Rows from a screen grounding dataset
-- START --

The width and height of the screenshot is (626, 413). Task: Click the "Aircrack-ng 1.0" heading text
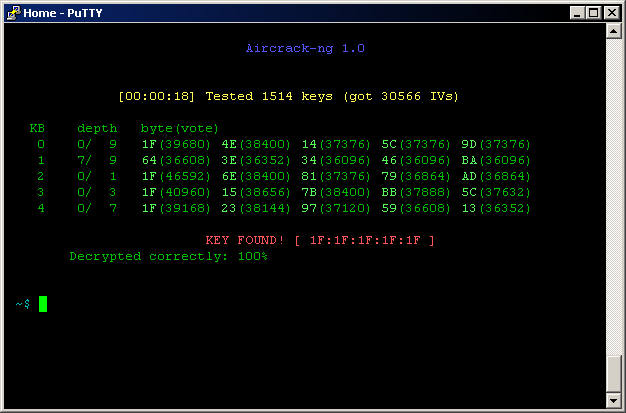click(310, 48)
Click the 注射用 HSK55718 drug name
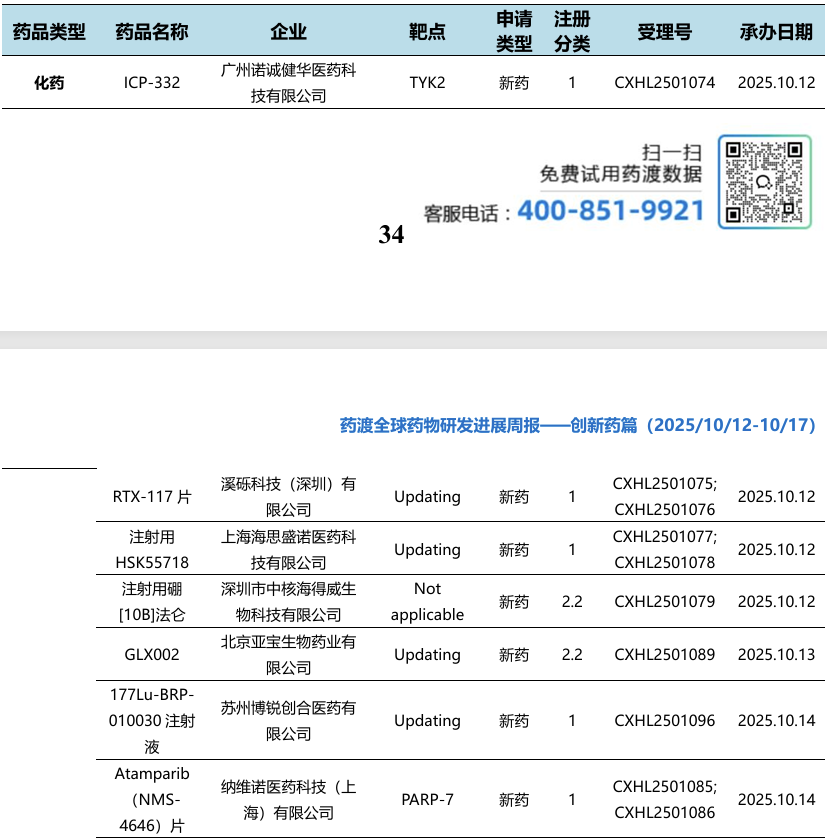This screenshot has height=840, width=827. (x=152, y=550)
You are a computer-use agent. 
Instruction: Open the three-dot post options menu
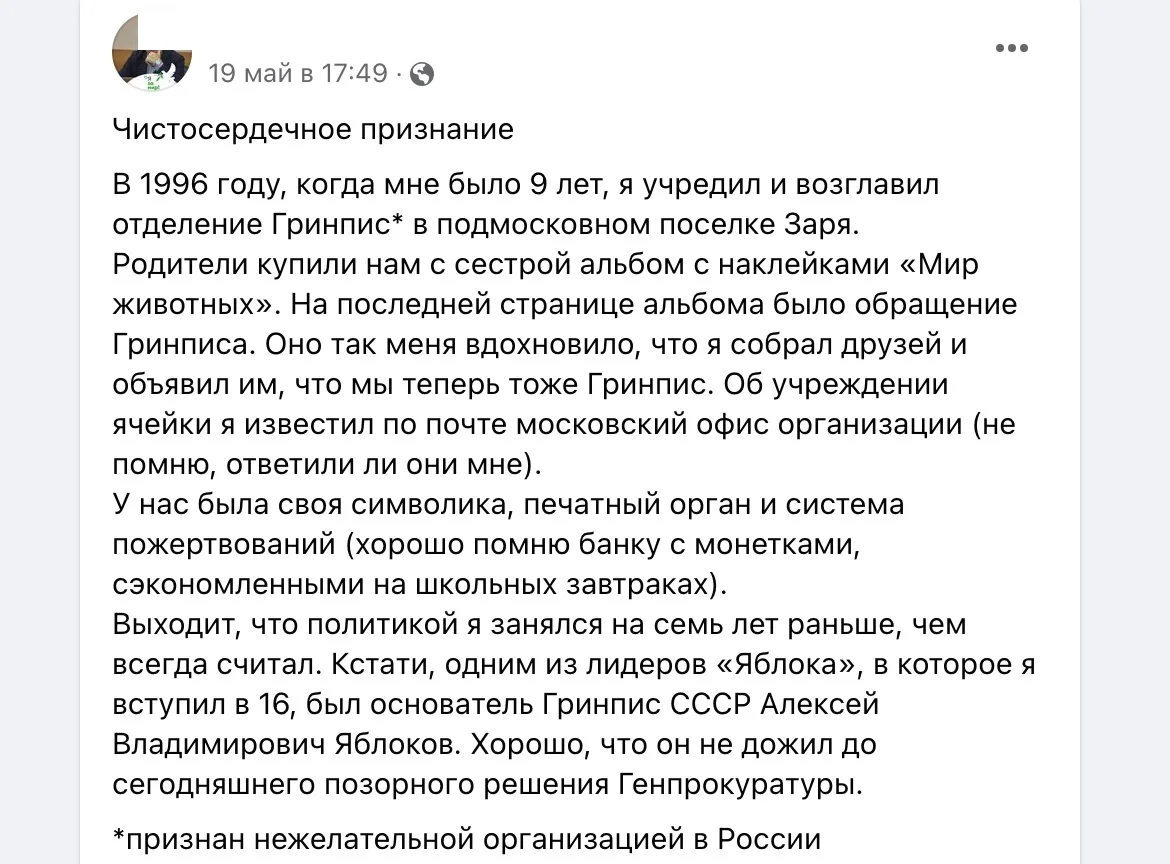[1012, 48]
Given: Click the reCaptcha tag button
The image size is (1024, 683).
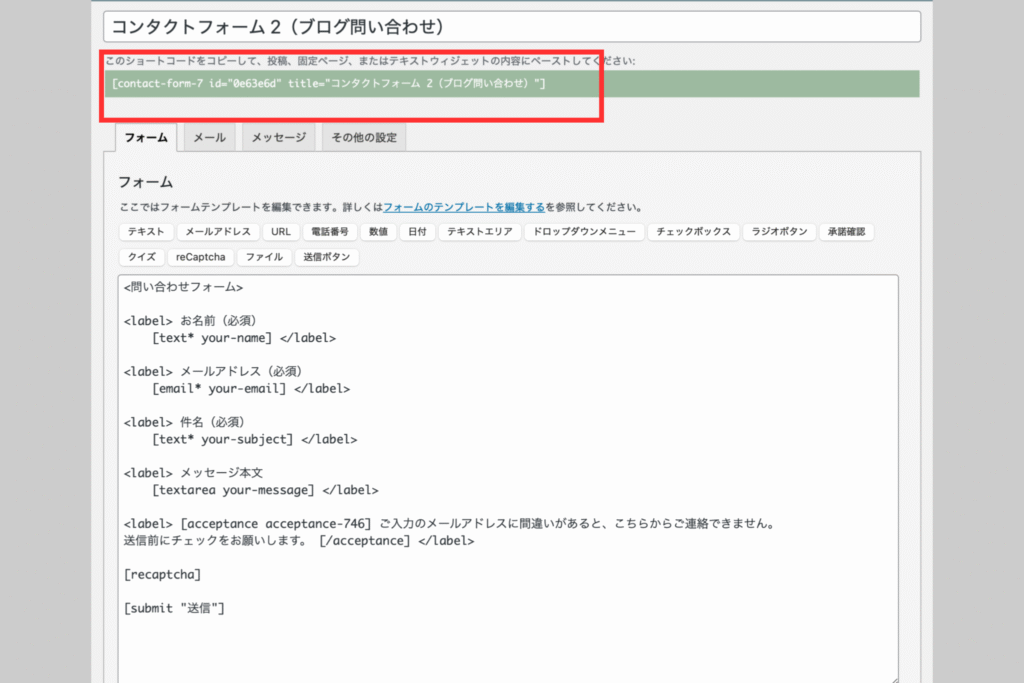Looking at the screenshot, I should pyautogui.click(x=202, y=257).
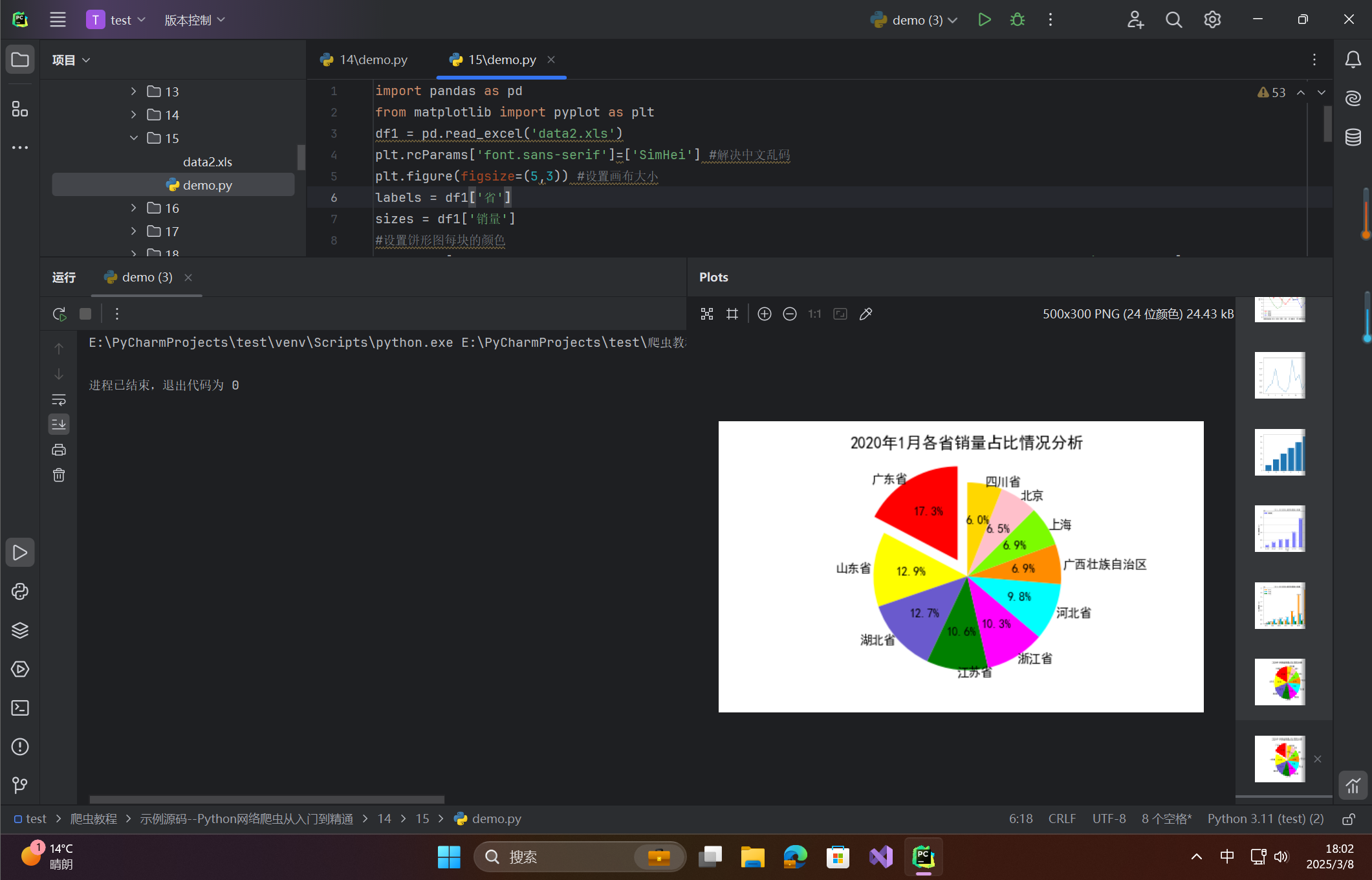The width and height of the screenshot is (1372, 880).
Task: Select the zoom-out icon in Plots toolbar
Action: click(790, 314)
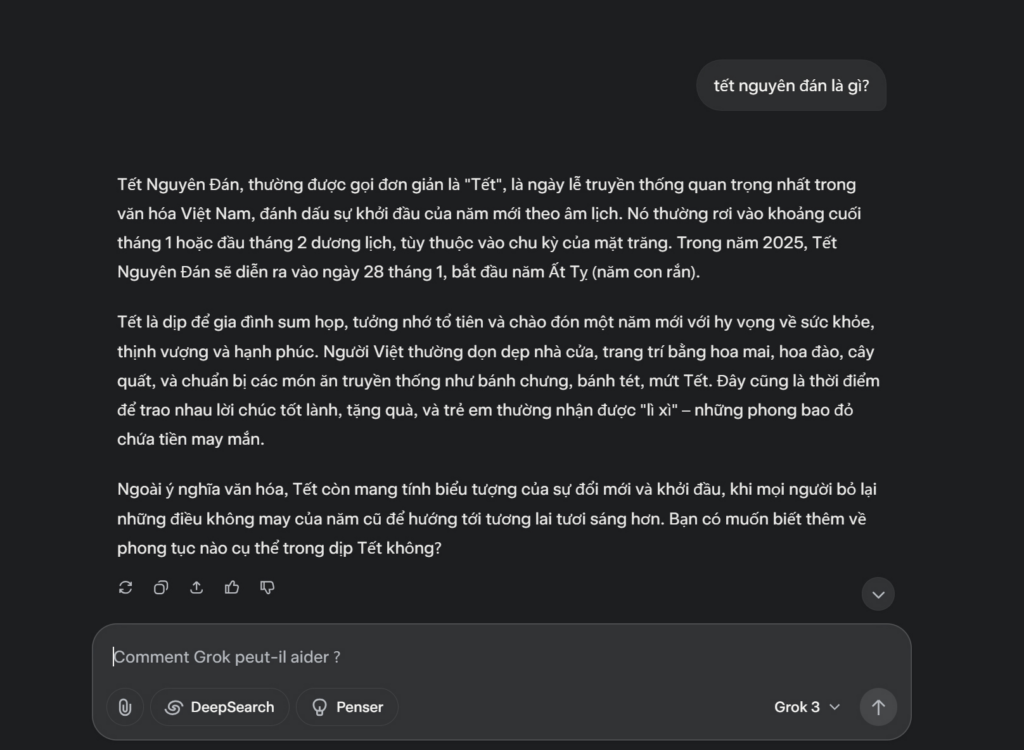Viewport: 1024px width, 750px height.
Task: Click the swirl icon in the DeepSearch button
Action: click(x=173, y=707)
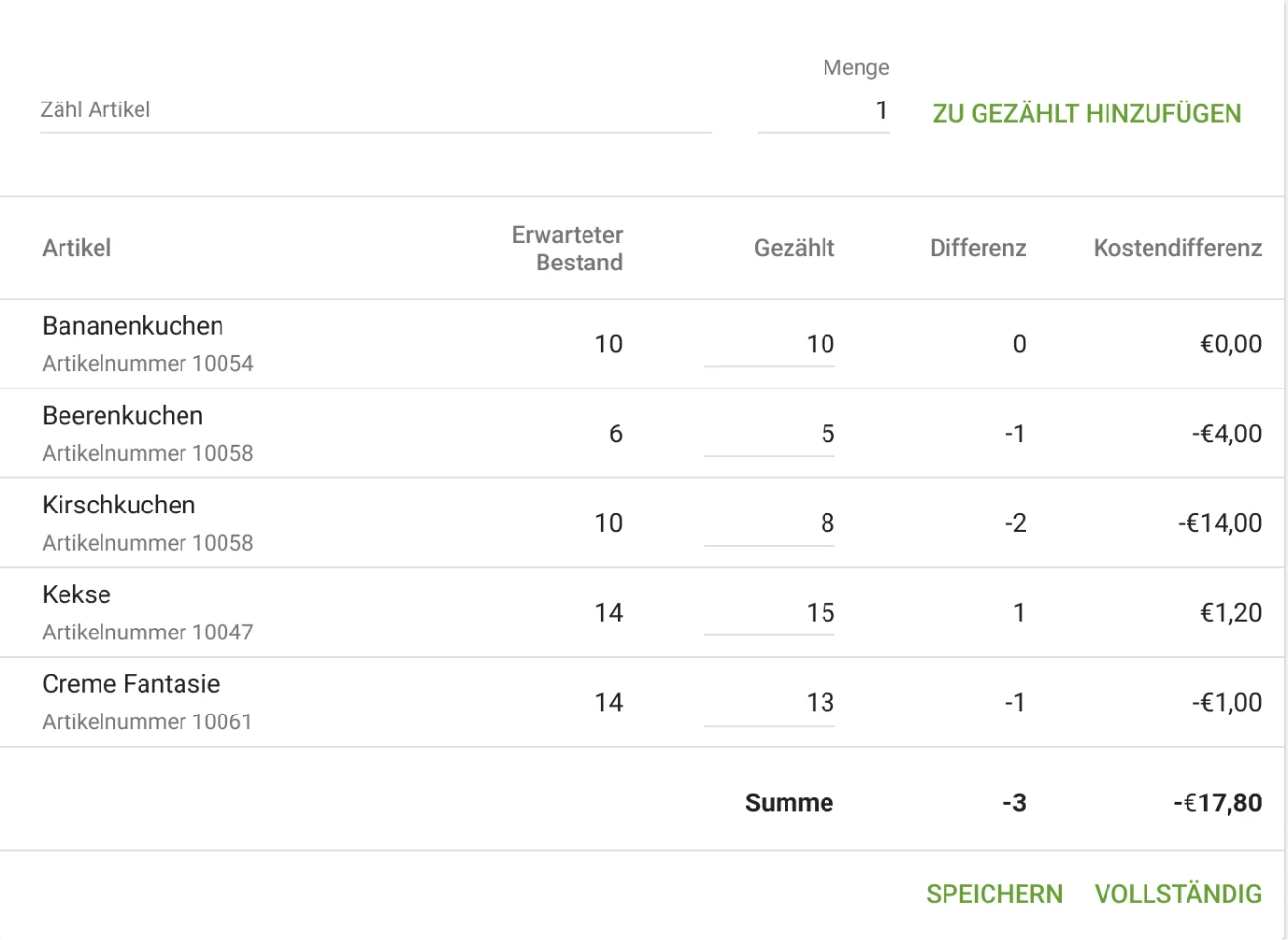Sort by the Differenz column header
The image size is (1288, 940).
[978, 248]
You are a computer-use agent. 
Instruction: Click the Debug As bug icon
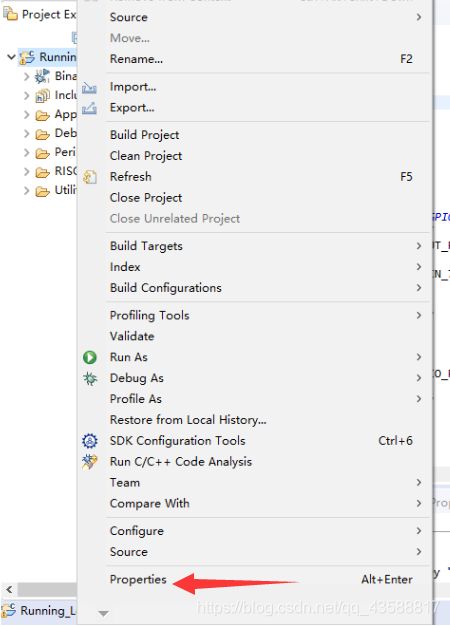90,378
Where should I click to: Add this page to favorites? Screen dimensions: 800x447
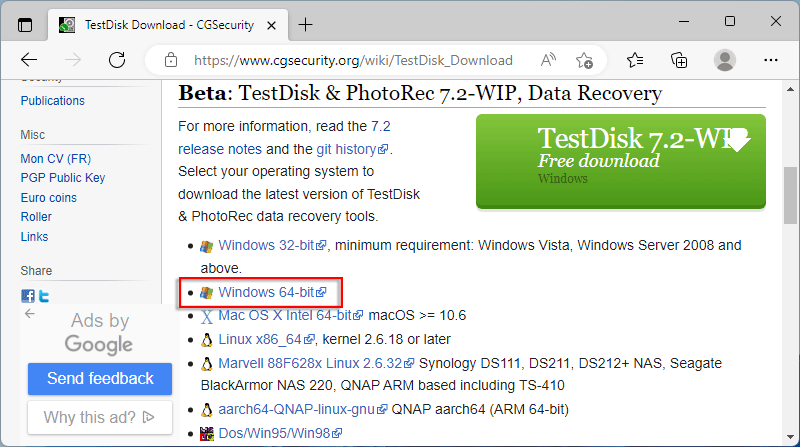(586, 60)
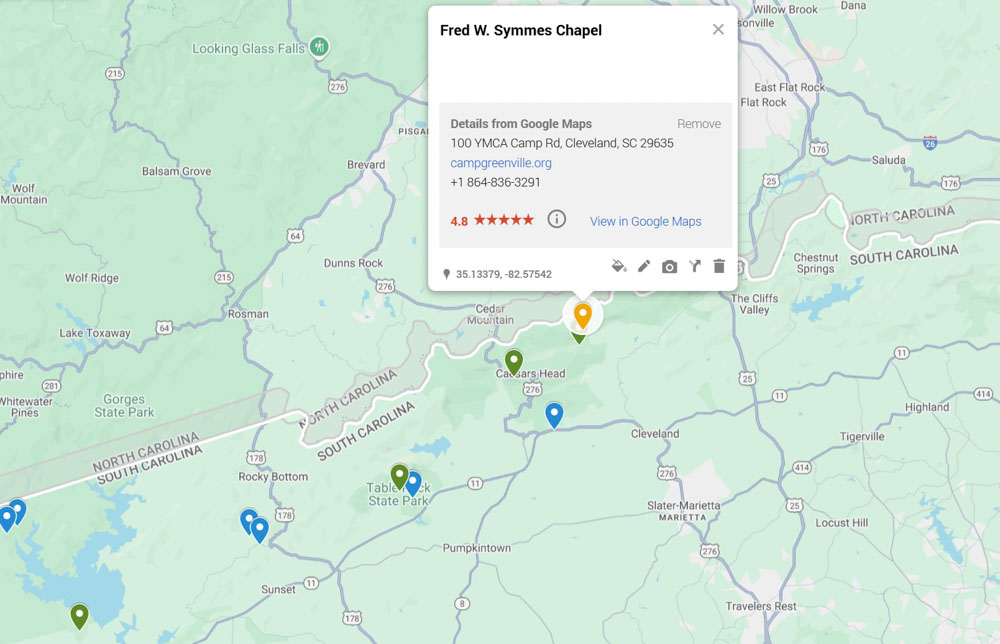Click the coordinates 35.13379, -82.57542

click(503, 274)
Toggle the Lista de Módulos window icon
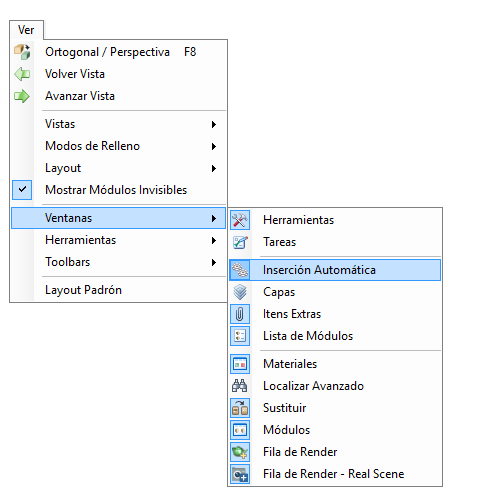This screenshot has height=494, width=481. (240, 336)
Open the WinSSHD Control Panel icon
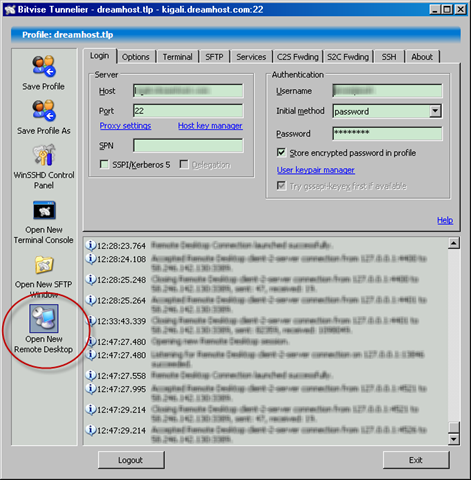Image resolution: width=471 pixels, height=480 pixels. (x=44, y=155)
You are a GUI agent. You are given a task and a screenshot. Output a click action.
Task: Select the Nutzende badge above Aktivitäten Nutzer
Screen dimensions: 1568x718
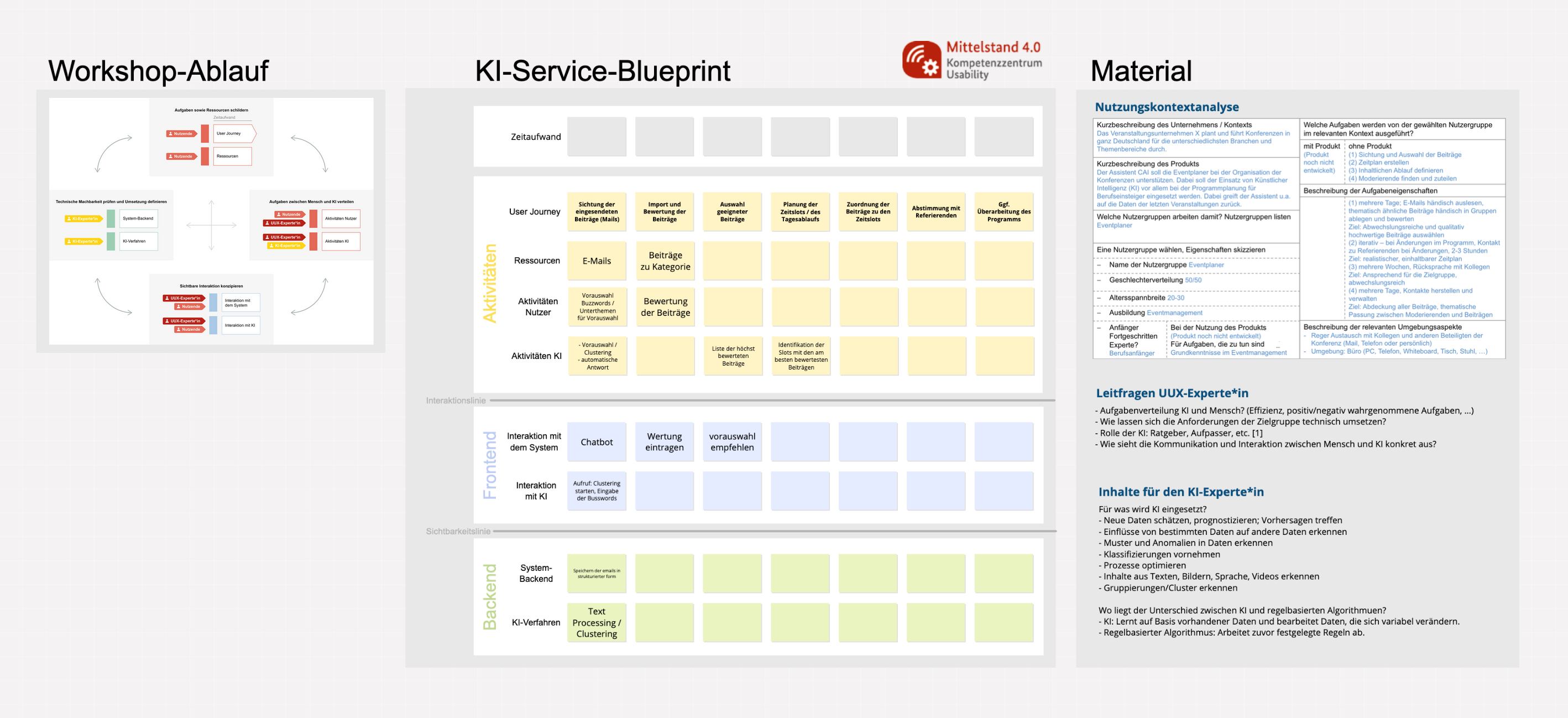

-- END --

• **Set exercise**
Pull out every line of the entries above that contains the word "Open". Treat uppercase and lowercase letters as different.

• **Solved problem**
Instruction: Open the three-dot post options menu
Open the WinSSHD Control Panel icon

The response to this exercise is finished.